Recently, I was listening to a podcast called Help Wanted.
If you've never heard of this show, it's largely a show aimed at professionals and professional workplace sorts of topics, entrepreneur types of topics.
The show is sort of split into two different sorts of shows or sorts of episodes.
Once a week, it's two people, the two co-hosts, tackling some sort of usually listener-submitted topic.
The other day of the week, they release twice a week.
The other day of the week, it's the male host reading typically one of his newsletters from past weeks.
He also produces a newsletter on similar topics.
If you've never heard of it, I'd recommend it.
It's a very good show, well-produced.
Topics are usually very engaging.
I'll put a link to it in the description.
On this particular episode, it was one of the newsletter ones.
He was reading through something that he had written on the topic of perceiving, how to perceive your life as being long.
And as being, in a positive way, how to perceive your life as being a long and also fulfilling type of life.
And he was citing research by a man at Duke, or a professor at Duke who does research there named Philippe de Brigarde.
I'm sure I butchered that pronunciation.
His area, his discipline of expertise is really around memory.
But the point of this particular little anecdote was that the two are very tied.
Your perception of time is heavily tied to the memories you have about that time.
But more to the point, the more unique memories you have over a certain period of time, when you look back at that time, the longer it feels as if that time period was.
So let me make it a little more concrete.
Let's say you have a six-month period of time where you go to five concerts of people or of bands or groups you've never seen before.
You meet up with friends who you haven't seen in a long time, several times.
Every single weekend, you go out and do something new.
You know, one weekend, you try rock climbing.
One weekend, you go for a long bike ride.
I don't know.
Whatever it is that you don't typically do, and you jam a lot of that into a six-month period of time.
Compared to a six-month period of time where you just sort of do what you do on any given day.
You wake up.
You have breakfast.
You go to work.
You don't change jobs.
You come home.
You have dinner.
You watch some TV.
And you go to bed.

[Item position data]
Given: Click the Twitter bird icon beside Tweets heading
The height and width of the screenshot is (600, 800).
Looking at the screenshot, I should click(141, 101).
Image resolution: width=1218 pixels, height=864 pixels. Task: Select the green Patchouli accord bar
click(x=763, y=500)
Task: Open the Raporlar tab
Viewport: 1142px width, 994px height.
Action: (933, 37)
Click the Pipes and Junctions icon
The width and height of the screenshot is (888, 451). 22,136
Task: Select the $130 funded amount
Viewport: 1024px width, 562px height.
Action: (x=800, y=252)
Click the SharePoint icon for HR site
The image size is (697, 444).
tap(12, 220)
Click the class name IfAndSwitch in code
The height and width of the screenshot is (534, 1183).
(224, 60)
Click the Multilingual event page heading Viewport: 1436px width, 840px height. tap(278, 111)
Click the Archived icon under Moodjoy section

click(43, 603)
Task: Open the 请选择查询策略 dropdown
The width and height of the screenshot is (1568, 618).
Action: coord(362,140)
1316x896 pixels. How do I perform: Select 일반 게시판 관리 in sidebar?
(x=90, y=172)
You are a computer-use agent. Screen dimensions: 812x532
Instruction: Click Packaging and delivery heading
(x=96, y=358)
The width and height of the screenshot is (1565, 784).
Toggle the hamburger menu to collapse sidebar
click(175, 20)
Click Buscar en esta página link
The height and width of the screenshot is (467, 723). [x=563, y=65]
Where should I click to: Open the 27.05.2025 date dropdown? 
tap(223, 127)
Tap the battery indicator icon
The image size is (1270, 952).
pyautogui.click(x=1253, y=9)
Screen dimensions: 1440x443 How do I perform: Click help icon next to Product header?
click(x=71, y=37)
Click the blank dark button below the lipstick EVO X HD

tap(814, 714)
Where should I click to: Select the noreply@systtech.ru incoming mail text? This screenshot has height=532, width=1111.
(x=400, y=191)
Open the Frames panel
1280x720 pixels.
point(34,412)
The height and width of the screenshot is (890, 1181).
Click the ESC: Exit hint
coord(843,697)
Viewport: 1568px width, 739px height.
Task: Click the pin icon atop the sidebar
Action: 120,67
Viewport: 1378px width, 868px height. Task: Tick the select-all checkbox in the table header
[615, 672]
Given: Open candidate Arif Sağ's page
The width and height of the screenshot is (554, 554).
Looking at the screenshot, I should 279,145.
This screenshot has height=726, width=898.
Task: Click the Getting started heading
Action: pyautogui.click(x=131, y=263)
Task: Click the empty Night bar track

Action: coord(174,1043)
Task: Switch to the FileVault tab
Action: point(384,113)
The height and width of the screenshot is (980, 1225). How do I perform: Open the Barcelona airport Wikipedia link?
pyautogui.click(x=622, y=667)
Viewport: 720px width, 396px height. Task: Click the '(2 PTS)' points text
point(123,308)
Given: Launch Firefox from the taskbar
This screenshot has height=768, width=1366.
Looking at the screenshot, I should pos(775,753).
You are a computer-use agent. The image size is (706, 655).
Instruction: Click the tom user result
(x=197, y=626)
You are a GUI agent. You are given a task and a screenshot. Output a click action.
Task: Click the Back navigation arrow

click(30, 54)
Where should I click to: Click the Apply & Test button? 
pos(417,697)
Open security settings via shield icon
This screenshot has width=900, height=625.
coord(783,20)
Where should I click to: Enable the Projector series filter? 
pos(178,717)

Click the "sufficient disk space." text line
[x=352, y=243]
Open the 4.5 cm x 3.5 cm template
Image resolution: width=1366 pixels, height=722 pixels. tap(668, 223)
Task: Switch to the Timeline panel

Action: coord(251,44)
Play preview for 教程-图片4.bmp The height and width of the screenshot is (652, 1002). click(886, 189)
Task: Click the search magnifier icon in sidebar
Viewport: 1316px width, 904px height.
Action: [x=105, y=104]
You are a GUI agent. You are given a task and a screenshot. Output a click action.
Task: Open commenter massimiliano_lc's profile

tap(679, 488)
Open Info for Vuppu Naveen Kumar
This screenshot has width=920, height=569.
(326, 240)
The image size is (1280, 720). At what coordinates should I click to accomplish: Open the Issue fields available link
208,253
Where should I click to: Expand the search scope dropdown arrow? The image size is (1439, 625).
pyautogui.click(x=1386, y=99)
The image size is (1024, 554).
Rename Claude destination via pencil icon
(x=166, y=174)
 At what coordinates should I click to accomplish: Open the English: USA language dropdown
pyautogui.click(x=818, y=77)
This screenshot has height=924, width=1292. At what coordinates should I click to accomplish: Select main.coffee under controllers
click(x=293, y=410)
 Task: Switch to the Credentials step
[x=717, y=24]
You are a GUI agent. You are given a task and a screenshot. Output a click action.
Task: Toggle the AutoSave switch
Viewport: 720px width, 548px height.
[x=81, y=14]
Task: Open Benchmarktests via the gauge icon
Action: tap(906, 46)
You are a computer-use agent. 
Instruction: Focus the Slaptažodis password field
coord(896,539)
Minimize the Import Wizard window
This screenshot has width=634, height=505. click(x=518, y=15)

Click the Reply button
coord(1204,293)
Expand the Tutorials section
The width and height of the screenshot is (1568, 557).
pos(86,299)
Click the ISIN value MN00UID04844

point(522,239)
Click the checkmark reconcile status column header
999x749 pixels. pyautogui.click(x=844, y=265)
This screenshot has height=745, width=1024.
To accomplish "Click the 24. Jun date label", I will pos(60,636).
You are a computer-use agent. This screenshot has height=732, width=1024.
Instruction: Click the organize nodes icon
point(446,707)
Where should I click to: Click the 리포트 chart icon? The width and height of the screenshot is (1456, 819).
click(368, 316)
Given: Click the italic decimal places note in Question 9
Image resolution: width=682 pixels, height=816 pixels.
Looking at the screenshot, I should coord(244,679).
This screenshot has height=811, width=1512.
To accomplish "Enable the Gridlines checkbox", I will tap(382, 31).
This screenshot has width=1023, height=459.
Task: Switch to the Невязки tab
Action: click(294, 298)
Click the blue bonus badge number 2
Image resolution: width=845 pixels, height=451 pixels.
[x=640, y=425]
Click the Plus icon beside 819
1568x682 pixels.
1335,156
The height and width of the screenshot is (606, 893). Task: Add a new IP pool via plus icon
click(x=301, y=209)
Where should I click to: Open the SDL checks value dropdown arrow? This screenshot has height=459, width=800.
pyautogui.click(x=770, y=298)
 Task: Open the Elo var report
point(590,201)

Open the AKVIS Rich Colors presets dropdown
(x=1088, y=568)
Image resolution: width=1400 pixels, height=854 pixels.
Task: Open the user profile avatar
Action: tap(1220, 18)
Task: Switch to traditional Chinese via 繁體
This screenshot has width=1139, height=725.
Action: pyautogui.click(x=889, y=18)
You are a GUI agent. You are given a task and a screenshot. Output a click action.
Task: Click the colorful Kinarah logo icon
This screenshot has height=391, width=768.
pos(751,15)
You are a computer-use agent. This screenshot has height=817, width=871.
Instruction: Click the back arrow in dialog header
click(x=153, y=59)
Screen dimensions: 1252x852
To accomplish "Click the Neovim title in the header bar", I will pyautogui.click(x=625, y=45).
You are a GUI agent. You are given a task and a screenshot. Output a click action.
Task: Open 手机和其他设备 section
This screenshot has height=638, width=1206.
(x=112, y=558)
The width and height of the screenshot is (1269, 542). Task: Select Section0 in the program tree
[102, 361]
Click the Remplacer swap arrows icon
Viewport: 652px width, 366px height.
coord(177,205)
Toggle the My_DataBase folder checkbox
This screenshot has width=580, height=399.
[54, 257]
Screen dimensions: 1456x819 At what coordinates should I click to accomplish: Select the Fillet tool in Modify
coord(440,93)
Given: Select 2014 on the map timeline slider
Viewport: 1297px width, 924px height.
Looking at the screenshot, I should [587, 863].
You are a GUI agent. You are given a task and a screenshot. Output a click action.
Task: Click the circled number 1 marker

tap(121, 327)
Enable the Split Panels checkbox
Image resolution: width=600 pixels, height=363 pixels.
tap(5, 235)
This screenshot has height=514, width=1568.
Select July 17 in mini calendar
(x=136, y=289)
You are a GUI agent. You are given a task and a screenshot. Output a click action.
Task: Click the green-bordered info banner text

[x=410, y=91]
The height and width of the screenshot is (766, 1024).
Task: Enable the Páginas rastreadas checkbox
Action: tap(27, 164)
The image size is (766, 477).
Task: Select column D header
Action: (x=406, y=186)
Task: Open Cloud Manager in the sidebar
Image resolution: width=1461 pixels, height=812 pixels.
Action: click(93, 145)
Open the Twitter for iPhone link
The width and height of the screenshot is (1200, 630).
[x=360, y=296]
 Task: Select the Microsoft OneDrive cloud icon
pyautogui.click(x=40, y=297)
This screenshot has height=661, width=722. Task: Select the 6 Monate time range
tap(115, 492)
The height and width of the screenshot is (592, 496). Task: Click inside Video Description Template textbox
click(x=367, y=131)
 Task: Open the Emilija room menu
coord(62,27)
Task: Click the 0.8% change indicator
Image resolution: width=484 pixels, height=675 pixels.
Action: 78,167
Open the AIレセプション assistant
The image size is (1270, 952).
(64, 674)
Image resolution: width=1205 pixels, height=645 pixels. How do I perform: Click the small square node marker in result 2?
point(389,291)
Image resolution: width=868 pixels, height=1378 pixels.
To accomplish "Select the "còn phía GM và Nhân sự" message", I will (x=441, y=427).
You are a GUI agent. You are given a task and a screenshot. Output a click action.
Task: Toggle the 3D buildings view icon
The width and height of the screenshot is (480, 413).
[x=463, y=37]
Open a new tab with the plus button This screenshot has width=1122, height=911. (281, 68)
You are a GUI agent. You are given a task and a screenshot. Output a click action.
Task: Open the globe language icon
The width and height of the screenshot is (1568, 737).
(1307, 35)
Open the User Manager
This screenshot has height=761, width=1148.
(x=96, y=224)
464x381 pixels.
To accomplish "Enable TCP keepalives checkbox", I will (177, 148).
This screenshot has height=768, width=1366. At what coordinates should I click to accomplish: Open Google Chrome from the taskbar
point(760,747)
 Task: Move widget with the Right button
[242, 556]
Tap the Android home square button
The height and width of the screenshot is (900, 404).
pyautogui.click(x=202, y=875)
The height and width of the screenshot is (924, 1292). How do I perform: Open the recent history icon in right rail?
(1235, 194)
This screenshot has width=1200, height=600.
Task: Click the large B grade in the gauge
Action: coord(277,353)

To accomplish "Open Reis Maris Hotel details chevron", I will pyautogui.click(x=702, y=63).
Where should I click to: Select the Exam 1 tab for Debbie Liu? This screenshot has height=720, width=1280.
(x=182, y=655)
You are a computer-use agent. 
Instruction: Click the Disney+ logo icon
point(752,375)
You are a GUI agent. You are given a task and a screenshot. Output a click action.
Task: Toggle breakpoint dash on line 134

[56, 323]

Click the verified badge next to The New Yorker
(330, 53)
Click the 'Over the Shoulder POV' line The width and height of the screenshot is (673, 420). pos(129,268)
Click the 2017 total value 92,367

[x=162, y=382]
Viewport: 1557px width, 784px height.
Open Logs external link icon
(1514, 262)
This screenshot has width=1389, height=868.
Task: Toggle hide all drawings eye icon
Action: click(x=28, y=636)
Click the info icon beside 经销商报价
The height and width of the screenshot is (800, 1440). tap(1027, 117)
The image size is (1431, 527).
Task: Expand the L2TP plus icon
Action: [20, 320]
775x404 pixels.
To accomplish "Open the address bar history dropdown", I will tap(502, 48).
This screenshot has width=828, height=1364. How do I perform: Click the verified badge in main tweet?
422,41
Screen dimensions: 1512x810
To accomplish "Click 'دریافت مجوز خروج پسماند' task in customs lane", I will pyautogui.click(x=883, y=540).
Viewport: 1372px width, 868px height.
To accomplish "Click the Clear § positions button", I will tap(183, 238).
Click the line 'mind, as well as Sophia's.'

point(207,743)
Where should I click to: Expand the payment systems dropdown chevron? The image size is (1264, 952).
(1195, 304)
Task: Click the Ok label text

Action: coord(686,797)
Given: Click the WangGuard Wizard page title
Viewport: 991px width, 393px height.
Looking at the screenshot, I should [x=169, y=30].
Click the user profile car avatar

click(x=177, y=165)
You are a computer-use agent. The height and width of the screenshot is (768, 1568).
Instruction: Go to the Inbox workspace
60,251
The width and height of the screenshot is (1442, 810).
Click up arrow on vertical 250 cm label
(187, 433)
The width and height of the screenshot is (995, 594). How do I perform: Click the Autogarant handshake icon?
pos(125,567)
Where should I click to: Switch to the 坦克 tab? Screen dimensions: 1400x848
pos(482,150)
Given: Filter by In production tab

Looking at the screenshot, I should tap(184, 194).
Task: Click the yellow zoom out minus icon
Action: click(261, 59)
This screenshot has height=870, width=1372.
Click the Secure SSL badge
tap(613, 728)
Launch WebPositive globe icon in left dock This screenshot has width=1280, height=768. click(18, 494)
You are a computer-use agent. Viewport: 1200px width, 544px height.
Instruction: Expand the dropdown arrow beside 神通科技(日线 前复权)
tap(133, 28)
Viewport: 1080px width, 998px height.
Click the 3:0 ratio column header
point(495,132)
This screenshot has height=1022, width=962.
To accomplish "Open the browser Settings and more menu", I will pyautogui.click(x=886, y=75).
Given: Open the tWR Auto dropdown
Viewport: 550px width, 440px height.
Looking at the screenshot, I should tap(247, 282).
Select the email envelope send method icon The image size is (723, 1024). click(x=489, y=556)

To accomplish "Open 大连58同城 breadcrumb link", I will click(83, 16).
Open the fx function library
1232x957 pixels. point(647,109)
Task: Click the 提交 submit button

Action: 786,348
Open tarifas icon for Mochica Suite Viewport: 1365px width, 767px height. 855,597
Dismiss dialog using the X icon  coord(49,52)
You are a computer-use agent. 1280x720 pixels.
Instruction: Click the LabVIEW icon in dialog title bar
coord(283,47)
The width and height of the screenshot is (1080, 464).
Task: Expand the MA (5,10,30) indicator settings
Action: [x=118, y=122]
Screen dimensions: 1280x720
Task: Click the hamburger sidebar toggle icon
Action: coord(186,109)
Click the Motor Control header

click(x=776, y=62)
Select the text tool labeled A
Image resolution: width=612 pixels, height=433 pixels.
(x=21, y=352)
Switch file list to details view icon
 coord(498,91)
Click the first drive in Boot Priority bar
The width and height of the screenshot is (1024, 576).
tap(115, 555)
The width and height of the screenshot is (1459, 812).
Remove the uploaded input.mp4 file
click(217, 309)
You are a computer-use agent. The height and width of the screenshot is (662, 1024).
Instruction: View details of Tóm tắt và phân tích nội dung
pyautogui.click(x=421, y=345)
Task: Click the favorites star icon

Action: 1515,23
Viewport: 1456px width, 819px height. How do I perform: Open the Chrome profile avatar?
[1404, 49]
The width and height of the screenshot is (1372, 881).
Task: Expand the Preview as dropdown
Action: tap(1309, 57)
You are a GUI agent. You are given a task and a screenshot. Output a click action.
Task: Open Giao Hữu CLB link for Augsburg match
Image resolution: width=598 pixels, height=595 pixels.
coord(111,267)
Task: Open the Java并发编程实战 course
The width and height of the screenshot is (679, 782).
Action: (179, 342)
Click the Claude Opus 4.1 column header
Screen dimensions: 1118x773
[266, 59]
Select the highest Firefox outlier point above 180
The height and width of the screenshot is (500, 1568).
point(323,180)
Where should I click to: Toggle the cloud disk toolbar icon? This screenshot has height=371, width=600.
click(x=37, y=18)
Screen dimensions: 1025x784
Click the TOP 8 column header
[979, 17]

- [Task requirements]:
In the excerpt about how memories shape the perception of time, what is the Duke researcher's area of expertise?

- [Result of this exercise]:
Memory.